I am personally not in favour of coal technology at this point in our national development and global action, but the PM has made a logical point. And I would strongly support the PM’s call for offsetting and mitigatory actions.
TNS: Pakistan plans to increase its emissions as much as four times and demands US $40 billion from the international community to mitigate climate change. Furthermore, it wants US $7-14 billion to adapt to the phenomenon. Without the government proposing bankable projects to mitigate and adapt the climate phenomenon, do you think Pakistan will be able to access this much amount of climate finance?

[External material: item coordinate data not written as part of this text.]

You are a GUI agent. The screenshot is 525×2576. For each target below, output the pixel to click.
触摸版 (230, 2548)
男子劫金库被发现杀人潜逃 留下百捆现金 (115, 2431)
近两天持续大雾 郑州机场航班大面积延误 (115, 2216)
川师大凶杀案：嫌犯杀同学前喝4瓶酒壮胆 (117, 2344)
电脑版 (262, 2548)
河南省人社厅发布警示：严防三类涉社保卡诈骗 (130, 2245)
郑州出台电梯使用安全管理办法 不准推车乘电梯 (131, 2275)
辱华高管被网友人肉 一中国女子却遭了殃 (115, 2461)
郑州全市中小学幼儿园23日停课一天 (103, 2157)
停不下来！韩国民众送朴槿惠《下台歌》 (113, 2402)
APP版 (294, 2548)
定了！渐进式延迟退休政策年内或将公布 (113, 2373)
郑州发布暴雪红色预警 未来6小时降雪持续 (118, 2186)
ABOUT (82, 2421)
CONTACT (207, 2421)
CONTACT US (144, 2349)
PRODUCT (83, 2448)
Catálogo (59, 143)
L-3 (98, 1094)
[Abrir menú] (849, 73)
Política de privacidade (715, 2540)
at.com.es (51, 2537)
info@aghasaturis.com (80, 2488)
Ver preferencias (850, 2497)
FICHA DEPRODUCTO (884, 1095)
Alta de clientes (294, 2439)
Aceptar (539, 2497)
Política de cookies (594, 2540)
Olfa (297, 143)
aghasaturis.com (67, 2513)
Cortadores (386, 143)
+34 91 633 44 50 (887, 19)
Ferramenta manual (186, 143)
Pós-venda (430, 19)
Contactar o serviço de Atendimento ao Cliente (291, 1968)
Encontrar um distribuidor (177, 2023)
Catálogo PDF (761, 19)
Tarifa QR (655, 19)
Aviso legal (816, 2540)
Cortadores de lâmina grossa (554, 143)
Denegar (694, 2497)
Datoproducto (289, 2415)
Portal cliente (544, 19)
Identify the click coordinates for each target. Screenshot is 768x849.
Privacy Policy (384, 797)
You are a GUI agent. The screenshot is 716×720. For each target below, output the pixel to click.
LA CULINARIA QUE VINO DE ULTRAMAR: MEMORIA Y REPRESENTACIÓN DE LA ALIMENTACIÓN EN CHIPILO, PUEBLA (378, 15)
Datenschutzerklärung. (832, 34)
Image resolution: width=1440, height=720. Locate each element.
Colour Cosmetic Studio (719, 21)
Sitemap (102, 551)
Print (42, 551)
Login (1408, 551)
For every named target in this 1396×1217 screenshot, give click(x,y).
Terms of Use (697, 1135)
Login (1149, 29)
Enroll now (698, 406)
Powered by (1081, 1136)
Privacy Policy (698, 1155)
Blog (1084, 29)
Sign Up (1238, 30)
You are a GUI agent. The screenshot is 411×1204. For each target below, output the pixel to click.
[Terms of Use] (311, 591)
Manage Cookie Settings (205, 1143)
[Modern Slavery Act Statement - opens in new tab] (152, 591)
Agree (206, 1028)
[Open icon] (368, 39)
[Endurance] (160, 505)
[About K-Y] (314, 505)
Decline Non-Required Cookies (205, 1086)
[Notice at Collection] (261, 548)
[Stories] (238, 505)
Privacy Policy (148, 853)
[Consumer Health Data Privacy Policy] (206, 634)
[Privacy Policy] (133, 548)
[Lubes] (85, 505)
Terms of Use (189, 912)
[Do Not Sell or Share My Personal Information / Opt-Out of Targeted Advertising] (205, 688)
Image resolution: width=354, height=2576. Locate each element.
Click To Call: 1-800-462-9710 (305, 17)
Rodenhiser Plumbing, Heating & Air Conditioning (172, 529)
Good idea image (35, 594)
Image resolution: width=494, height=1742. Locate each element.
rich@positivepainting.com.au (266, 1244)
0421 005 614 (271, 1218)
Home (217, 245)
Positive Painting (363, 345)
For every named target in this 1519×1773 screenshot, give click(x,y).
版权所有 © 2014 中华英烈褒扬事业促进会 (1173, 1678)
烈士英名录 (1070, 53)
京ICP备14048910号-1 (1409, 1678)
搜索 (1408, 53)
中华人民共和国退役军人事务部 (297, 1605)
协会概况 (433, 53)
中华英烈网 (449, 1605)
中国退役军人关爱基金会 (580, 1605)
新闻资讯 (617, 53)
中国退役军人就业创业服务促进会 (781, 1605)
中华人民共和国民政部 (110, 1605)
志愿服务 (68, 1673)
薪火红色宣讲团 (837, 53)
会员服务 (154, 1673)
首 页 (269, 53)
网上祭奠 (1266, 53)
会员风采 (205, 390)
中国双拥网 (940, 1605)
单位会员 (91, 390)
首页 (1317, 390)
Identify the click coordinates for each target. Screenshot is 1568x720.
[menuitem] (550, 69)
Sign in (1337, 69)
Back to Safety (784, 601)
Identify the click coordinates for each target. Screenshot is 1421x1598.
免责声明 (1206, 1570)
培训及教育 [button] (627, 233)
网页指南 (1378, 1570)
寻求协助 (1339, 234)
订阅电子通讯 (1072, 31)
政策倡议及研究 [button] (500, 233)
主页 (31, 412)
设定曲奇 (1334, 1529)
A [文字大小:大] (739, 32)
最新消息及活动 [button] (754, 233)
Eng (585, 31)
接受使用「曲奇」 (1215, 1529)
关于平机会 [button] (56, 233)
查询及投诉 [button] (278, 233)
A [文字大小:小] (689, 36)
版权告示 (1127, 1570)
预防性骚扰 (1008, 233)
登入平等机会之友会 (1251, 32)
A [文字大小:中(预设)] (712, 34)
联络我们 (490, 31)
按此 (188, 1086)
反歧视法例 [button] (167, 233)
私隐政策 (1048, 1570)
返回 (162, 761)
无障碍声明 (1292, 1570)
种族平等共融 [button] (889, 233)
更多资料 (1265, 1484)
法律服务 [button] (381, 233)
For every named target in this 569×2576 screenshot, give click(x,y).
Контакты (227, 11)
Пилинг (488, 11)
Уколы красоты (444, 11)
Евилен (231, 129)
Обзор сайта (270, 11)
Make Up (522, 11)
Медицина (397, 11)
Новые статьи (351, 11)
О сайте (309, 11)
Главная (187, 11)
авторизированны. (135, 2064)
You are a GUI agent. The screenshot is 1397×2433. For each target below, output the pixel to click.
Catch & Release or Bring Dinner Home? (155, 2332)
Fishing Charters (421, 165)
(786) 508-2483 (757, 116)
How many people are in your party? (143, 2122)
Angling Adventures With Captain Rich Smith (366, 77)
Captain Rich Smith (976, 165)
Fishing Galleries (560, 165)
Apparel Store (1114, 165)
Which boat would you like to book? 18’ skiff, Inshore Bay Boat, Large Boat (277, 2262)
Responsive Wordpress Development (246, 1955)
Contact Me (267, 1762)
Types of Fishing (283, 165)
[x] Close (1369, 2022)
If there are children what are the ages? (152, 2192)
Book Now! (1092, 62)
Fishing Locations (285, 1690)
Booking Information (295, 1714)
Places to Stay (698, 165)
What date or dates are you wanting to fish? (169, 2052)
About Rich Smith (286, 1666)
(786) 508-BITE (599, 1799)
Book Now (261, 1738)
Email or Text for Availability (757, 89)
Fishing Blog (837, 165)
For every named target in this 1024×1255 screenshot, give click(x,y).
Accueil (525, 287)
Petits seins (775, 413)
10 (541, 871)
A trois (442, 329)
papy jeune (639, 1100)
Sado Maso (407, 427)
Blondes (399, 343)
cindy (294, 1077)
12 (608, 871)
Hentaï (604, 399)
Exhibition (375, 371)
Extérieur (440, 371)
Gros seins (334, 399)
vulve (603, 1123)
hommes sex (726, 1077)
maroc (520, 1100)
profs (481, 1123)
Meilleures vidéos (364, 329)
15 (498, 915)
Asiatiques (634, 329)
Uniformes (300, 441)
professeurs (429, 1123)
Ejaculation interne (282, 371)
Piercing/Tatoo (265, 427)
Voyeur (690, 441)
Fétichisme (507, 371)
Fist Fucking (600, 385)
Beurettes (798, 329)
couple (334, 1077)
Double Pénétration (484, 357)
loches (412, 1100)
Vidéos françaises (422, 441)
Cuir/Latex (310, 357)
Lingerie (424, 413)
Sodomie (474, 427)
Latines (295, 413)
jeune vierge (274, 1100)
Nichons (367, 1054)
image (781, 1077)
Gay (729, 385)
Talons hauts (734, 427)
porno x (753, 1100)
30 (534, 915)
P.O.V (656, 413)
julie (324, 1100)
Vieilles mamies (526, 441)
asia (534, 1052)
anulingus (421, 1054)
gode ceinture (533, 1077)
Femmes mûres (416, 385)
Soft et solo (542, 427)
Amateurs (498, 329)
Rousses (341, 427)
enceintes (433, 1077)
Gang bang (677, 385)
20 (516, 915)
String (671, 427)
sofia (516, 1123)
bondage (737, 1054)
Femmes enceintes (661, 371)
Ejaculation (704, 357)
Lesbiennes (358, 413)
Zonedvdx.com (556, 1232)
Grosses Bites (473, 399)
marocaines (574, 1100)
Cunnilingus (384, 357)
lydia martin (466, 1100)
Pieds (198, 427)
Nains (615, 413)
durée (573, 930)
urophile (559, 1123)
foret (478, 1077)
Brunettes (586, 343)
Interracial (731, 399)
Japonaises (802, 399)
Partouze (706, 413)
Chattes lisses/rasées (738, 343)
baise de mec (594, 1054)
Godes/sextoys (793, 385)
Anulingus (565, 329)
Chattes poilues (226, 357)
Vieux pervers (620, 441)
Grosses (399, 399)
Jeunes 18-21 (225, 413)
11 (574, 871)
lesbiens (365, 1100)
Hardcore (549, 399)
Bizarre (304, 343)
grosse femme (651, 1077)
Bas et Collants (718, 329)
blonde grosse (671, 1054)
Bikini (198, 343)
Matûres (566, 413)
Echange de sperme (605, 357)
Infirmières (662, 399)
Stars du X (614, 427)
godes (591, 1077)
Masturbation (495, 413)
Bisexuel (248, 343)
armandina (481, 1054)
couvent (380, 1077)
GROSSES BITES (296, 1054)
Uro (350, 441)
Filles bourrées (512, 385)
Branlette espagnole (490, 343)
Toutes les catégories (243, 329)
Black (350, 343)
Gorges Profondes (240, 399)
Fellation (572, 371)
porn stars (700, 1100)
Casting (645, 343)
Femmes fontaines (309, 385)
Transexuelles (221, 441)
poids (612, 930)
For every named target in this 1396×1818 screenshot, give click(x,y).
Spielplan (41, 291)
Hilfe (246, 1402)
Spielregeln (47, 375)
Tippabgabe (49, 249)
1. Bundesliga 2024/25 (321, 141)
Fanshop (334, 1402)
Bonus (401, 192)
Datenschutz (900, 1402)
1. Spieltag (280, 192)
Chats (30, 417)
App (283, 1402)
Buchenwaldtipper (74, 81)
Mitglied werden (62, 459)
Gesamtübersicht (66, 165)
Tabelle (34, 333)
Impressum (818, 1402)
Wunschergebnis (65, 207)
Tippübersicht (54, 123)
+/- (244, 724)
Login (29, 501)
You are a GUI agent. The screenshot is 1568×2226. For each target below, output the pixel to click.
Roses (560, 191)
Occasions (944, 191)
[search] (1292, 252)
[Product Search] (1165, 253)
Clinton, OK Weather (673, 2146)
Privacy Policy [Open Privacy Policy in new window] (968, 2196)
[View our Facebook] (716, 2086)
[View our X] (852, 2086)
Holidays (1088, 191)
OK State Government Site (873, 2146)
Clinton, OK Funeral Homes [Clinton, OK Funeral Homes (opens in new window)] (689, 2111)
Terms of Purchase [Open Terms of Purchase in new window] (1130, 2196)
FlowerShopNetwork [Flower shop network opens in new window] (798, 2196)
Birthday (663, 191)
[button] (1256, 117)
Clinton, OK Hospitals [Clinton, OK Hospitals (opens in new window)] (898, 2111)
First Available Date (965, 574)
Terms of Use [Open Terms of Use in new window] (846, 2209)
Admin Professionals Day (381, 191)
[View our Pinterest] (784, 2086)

TB: I think we need to look at the issue a little differently. We have already undertaken a number of actions that will reduce or offset some of the emissions load. These were highlighted at the SP3C plenary sessions, in the speeches by the PM, the minister for Climate Change, and the deputy chairman Planning Commission. Clearly, we have done so because we view these actions to be in our national interest.
The challenge for us is to close the gap between our national interests and the global imperative of climate change. Financing is definitely one way of closing this gap. But the purpose of international financing is not to build white elephants that will not be able to survive without external cash infusions. Rather the purpose is to leverage it into better and more permanent cost effective solutions.
I am also looking forward to the operationalisation of the National Climate Authority, which is supposed to provide leadership on the development of bankable projects. The SP3C discussions will have made the task a little easier for it.
TNS: Why are you heading back given that you are much needed here at GCISC, an institution which will help promote climate-related research in Pakistan, as the country is deficit of actionable research on climate change?
TB: No one is indispensable. But individuals can help in different ways. Today, GCISC is primed to work with individuals and institutions on their terms rather than through a take-it-or-leave-it approach. If the government thinks that the recent actions have been productive, I am sure they will inform me, and we will be able to find ways of contributing to the national agenda.
TNS: Please give us an overview of your work in the field of climate change.
TB: I am a professor in the Department of Economics, University of Utah, and currently stationed in Pakistan as the Executive Director of the GCISC, a statutory corporation established under the GCISC Act 2013. I was asked by Zahid Hamid, who was then the Federal Minister for Climate Change, to take a leave of absence from my University (the University of Utah) in order to place GCISC on a sound footing.
I started working on the issue of climate change in the early 1990s during the preparatory process for the first Rio Conference, 1992, because of which I was invited to join the IPCC, which later received the Nobel Peace Prize. My interest has been mainly on how developing countries could cope with climate change.
TNS: Any message you would like to give to the nation?
TB: Climate change is no longer a future threat. It is already here. And it is now a permanent condition. The country needs urgently to revamp its institutions and systems not only to be able to cope with the emerging threats but to be able to grow and prosper and achieve all major national targets in a world defined by climate change.